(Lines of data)
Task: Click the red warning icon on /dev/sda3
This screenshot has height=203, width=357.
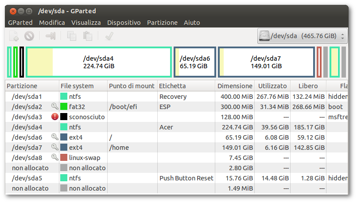Action: (54, 117)
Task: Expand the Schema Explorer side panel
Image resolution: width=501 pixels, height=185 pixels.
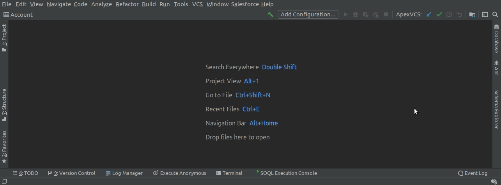Action: [496, 109]
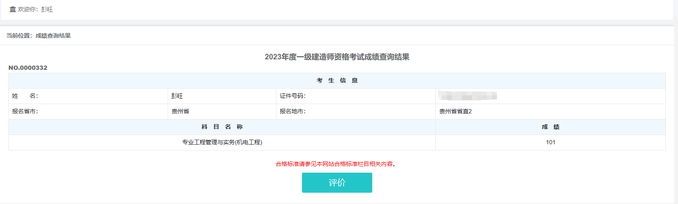Viewport: 678px width, 204px height.
Task: Click the 报名省市 label cell
Action: [25, 112]
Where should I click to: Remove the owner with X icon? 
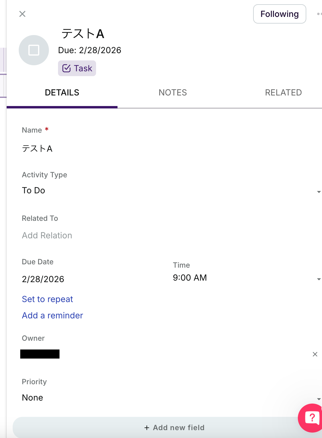click(x=315, y=354)
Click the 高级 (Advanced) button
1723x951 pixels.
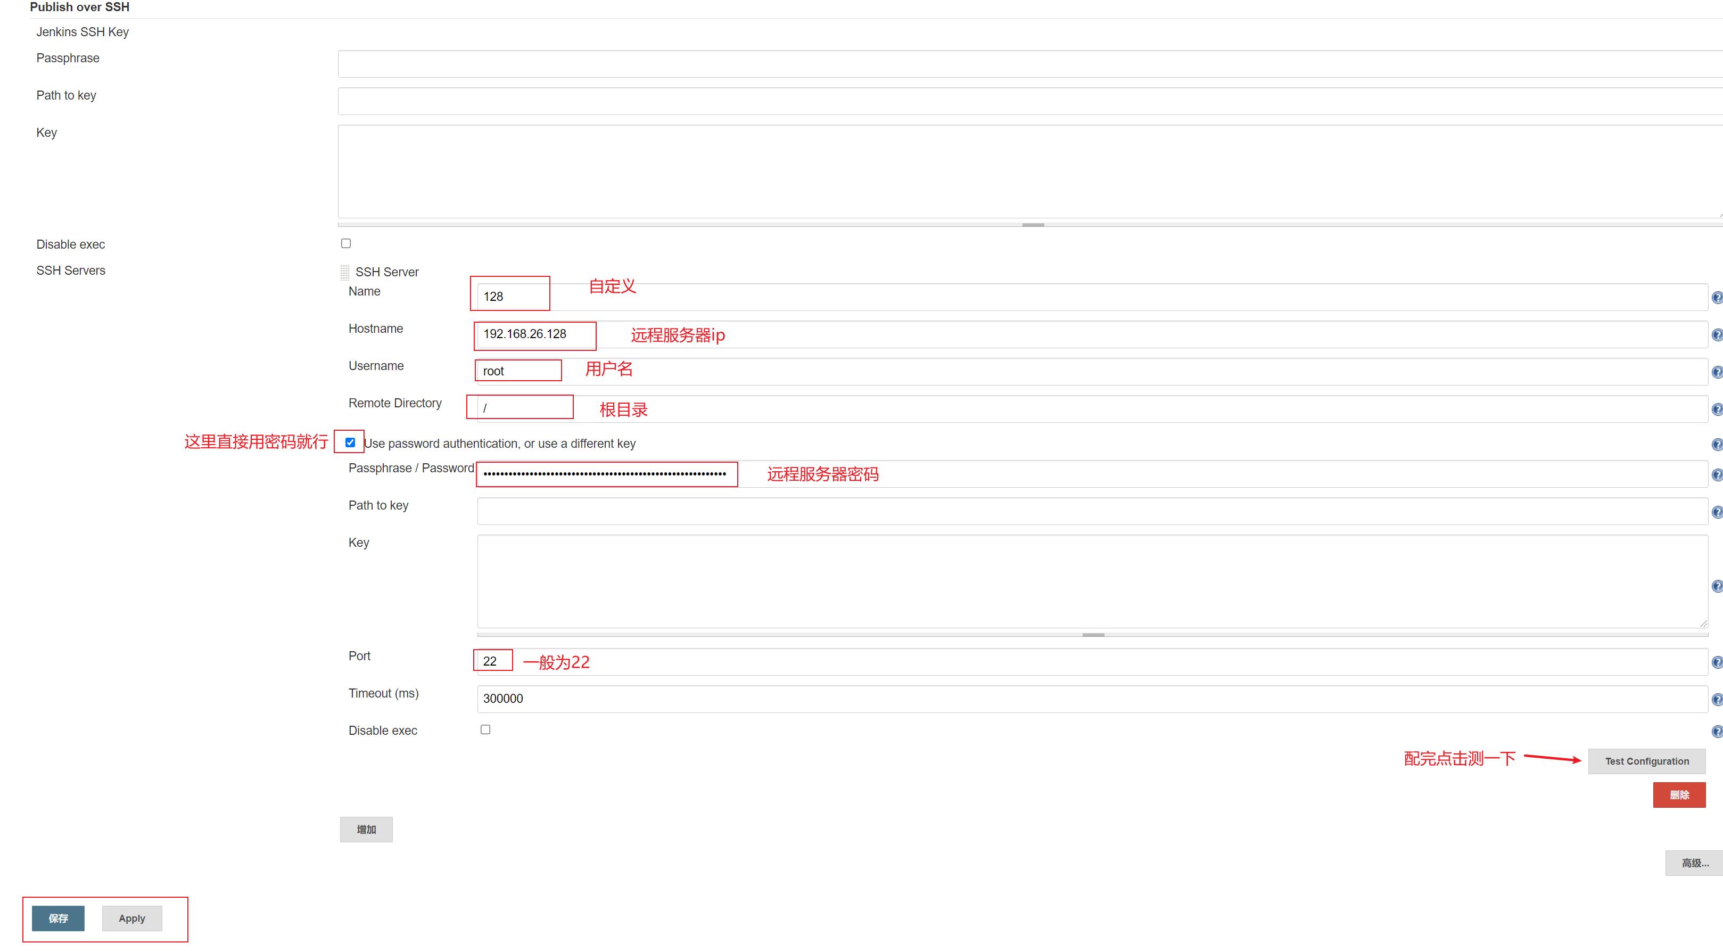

■ Exercise brief: Can you write out all of these lines again, replacing "warning icon" with "alert icon" and changing nothing else, but without the pictures?

■ Reply:
Task: Click the red alert icon on /dev/sda3
This screenshot has height=203, width=357.
Action: (54, 117)
Task: Expand the Schema Explorer side panel
Image resolution: width=501 pixels, height=185 pixels.
Action: [496, 109]
Viewport: 678px width, 204px height.
Task: Click the 报名省市 label cell
Action: [25, 112]
Where should I click to: Remove the owner with X icon? 
click(x=315, y=354)
Click the 高级 (Advanced) button
1723x951 pixels.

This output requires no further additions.